# Can I change the title of a thread I started?



## smokeeater (Feb 17, 2007)

I started a thread yesterday titled: "First Smoke Tomorrow..." and I wanted to change the title to: "First Smoke RIGHT NOW!"

Is it possible?

I went into "Edit" for the original post. Then "Go Advance" - I edited the "Title", but it does not change the Title listed in the Forum, only the title on the top of that individual post when you enter the thread.


----------



## TulsaJeff (Feb 17, 2007)

I may be able to change it.. I will give it a shot.


----------



## smokeeater (Feb 17, 2007)

Thanks!


----------



## pigcicles (Feb 17, 2007)

SmokeEater, I believe once you submit your original post you are locked in on the chosen title. You can only edit the sub-title on your individual posts from there. 

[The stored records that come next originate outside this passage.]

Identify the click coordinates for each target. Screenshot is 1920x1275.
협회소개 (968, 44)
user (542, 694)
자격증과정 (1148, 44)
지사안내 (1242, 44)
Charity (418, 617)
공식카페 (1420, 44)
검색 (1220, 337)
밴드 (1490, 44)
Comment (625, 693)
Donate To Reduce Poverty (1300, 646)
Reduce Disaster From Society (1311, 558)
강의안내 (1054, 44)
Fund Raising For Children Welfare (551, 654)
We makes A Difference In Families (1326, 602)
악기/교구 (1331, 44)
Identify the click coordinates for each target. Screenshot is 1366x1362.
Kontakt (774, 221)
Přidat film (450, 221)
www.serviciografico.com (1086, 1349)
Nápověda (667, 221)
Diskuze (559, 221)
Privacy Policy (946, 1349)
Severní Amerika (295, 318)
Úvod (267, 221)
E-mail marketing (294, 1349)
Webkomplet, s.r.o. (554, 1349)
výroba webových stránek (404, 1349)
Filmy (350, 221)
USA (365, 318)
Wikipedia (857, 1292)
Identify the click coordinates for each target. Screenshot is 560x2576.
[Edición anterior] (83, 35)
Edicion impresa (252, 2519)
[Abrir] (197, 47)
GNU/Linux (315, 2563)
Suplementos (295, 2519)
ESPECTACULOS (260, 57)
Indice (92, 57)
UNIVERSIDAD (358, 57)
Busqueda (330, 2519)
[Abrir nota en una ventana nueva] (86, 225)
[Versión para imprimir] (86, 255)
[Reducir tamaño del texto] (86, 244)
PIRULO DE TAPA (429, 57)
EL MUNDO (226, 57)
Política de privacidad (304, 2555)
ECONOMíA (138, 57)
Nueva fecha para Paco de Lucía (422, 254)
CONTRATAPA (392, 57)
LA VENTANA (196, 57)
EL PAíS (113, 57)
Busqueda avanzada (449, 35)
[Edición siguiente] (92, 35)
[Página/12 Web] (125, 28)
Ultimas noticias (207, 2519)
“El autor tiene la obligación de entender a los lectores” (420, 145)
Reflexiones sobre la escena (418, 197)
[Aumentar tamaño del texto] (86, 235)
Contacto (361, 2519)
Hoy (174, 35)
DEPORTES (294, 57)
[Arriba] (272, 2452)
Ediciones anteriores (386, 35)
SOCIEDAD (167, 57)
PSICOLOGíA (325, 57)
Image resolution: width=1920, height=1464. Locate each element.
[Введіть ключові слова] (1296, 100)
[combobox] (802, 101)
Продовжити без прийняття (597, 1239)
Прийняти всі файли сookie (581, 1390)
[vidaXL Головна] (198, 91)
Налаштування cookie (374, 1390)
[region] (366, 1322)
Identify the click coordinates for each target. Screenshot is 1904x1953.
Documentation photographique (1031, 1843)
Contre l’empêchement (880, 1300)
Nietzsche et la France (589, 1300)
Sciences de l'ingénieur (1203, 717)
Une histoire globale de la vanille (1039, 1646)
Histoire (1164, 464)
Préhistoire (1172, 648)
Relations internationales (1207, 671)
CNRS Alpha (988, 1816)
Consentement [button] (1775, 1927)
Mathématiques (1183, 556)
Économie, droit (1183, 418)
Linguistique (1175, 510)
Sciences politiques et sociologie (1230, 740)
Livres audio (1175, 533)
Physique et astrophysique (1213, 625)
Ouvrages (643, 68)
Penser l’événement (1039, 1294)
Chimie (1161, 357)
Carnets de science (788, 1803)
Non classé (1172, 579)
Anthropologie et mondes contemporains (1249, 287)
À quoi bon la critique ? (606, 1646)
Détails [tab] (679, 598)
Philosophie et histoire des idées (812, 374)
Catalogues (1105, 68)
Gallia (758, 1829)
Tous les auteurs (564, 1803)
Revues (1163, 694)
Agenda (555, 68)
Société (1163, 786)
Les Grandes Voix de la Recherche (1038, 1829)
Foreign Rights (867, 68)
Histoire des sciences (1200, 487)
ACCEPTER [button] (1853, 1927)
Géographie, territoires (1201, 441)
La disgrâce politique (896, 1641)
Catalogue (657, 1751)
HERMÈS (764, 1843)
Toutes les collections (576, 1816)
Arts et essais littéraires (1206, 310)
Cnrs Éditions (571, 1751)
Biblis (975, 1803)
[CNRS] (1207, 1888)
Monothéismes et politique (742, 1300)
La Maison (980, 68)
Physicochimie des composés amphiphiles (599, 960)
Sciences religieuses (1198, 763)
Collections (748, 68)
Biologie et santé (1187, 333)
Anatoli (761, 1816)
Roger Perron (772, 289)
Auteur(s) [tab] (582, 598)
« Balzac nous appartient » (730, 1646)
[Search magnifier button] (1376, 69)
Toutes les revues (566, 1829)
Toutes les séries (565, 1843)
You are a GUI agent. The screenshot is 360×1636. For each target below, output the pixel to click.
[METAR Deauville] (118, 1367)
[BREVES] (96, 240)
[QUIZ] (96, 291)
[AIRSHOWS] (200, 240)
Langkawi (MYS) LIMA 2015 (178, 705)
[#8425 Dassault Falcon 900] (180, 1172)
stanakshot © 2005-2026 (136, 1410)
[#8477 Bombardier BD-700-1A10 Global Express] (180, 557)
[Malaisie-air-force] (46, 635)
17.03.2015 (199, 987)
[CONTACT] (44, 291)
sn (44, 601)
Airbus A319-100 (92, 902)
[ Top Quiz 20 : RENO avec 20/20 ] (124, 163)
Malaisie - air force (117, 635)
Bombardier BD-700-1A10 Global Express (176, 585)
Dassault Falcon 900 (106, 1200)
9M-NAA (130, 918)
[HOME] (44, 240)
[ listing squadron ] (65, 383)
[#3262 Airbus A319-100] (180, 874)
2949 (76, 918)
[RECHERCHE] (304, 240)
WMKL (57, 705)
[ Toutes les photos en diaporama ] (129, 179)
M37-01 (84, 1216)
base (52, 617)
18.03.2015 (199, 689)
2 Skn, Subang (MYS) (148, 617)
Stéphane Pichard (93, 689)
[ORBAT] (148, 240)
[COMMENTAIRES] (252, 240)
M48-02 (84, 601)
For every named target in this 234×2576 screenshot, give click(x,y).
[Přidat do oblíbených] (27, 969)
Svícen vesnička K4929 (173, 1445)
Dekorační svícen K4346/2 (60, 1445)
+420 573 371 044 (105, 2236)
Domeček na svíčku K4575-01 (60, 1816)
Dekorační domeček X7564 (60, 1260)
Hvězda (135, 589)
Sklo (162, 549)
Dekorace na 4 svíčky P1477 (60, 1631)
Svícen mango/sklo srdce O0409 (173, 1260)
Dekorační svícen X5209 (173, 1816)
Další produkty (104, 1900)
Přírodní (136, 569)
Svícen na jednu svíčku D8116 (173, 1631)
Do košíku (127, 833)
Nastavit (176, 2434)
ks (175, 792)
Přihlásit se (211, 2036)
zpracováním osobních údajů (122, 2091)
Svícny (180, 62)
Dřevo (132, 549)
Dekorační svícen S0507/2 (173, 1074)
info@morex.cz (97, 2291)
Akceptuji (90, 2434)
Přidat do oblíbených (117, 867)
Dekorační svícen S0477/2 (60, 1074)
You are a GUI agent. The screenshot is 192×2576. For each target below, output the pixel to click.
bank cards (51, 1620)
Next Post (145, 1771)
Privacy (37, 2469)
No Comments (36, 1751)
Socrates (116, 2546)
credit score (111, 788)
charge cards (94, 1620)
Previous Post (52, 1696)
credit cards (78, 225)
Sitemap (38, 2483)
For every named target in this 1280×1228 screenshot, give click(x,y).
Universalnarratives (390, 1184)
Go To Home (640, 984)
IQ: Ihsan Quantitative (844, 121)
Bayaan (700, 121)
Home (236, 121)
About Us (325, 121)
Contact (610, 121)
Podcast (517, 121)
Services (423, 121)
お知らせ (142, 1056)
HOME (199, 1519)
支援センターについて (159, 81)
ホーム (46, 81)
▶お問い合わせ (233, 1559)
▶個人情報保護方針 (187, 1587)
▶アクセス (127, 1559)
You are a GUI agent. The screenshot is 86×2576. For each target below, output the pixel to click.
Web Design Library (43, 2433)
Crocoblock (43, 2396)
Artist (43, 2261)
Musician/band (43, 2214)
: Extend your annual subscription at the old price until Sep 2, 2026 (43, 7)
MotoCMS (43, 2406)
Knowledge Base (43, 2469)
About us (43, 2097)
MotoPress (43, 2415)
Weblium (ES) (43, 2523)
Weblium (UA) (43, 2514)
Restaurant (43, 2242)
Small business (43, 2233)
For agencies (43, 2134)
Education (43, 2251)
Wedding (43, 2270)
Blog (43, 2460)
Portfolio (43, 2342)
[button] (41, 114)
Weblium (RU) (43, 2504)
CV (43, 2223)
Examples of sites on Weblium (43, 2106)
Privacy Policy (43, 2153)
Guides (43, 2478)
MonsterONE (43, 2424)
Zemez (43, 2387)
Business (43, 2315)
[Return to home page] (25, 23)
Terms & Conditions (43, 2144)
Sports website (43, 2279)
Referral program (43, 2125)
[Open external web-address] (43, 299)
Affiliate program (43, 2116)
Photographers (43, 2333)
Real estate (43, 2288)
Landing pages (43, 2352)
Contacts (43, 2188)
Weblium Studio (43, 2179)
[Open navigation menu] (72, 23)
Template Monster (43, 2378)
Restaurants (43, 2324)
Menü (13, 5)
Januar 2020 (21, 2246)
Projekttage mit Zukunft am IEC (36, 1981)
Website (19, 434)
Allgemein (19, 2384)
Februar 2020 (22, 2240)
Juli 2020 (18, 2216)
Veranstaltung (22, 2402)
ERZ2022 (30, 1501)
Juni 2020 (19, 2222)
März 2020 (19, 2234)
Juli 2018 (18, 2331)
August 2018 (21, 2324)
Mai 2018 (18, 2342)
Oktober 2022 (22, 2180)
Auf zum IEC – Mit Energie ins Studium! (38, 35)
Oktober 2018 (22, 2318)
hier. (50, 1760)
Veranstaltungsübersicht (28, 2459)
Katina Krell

It keeps everything from getting all confused, the server wouldn't know what to do and would probably start acting like Windows and just stand there wondering what to do.

Keep Smokin


----------



## TulsaJeff (Feb 17, 2007)

I can change it with admin permissions however, as PigCicles mentioned.. it is usually not a good idea since it could potentially cause a problem at the server level.


----------



## pigcicles (Feb 17, 2007)

guess it's all in who ya know!


----------



## smokeeater (Feb 17, 2007)

If that's the way it is, then that's just the way it'll have to be. I'll get over it. I asked, because on a fishing forum I frequent, you are able to change the title. Either way - I'M SMOKIN!!!


----------



## TulsaJeff (Feb 17, 2007)

Some of you may have noticed the Google Spiders in the "Whose Online" area and that is google indexing our information into the search engines so folks can look something up (smoking ribs for instance) and be able to find that specific thread or post in the forum.

Since this was a fairly new thread, it was not a problem however, if it had already been indexed then it would have created a broken link if someone tried to find it via a search engine.

Just good information for everyone and something to consider when putting titles on new threads. The title should kind of wrap up the subject of the thread in a nutshell.

For instance..

"I Need Help" would not be as good for helping folks find the post as "Need Help Smoking Tender Ribs".

Don't worry too much about it.. just keep it in mind.

Thanks everyone!


----------



## Dutch (Feb 22, 2007)

I saw that "Google spider" thing and wondered if a good bug spray would get rid of it!!

Thanks for 'splaining it, Boss!


----------